Biden ended his visit, the highest level by a U.S. official to Cyprus since Lyndon B. Johnson in 1962, late on May 22, leaving for the airport after meeting Turkish and Greek Cypriot leaders.
"Cyprus is a key partner in a challenging region, and we know it could be even a stronger partner if the next generation of Cypriots can grow up without the burden of conflict," he said, speaking in the buffer
zone in Nicosia that has split the island and the capital since 1974.
Biden had met with Cypriot President Nicos Anastasiades and Turkish Cypriot leader Derviş Eroğlu separately before dining with them in the U.N.-patrolled buffer zone.
"The two leaders agreed to speed up the process of negotiations towards a comprehensive settlement, which is their priority. They agreed to meet at least twice a month to this end. Their next meeting will be on June 2," he told journalists late on May 22.
Earlier, Biden held talks with Anastasiades, who has overseen an improvement in Washington-Nicosia ties since he took office last year after decades of Greek Cypriot distrust of the United States, a close ally of Turkey.

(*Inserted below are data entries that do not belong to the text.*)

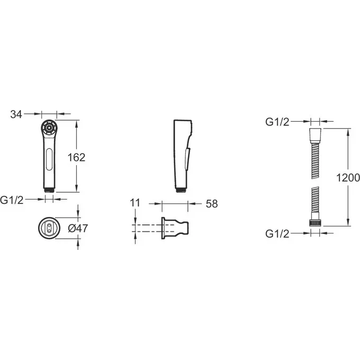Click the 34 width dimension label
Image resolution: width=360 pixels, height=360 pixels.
click(x=16, y=114)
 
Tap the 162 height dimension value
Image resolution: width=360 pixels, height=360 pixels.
click(x=76, y=158)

Biden highlighted the potential role Cyprus could play in the region, particularly on account of its offshore gas reserves, whose exploitation for export to Europe has been hampered by the division and a festering dispute with Turkey.
"Cyprus is poised to become a key player in the Eastern Mediterranean, transforming the Eastern Mediterranean into a new global hub for natural gas and markets," Biden said.
Anastasiades said the vice presidential visit proved the "significant improvement in the partnership between Cyprus and the United States, a partnership which we can now call strategic". He appealed for U.S. support in tapping the island's gas reserves.
U.S. interest in the reserves reaching European markets has been increased by the Ukraine crisis, which has highlighted European dependency on Russian energy supplies.
Assessing the meeting, government spokesman Nicos Christodoulides said Washington had "recognised the role that the Republic of Cyprus can play as an alternative energy corridor, not only for the region but Europe in general."
Visit to northern Nicosia
Biden also crossed the so-called Green Line dividing the island and its capital to meet Eroğlu after reassuring Greek Cypriots that the meeting signalled no change in U.S. policy.
Eroğlu said after the meeting in northern Nicosia that "the time has come for a solution to the Cyprus issue." "We can not proceed by blaming or driving each other into a corner," he said.
Biden said he wanted to lend his support to U.N.-backed reunification talks that the rival Cypriot leaders relaunched in February, but details of a settlement were for them to work out.
Anastasiades has been pushing for major concessions by both sides to build confidence before any referendum on a comprehensive settlement.
In particular, he has been urging the return of the ghost town of Varosha - once the island's premier tourist resort but emptied of its inhabitants and closed by the Turkish army for 40 years.
The vice president said the U.S. was "ready to assist with the implementation" of any plan for the town agreed upon in the future.
Biden also broached the crisis in Ukraine with Anastasiades, and was thought to have pressed Anastasiades not to let the island's close economic ties with Russia get in the way of a united EU response if Moscow interferes with the Ukrainian presidential election on May 25.
The issue of harsher EU sanctions against Moscow is highly sensitive in Nicosia, where Russian investors have deposits worth billions of euros in banks in Cyprus, which was badly hit by the eurozone debt crisis.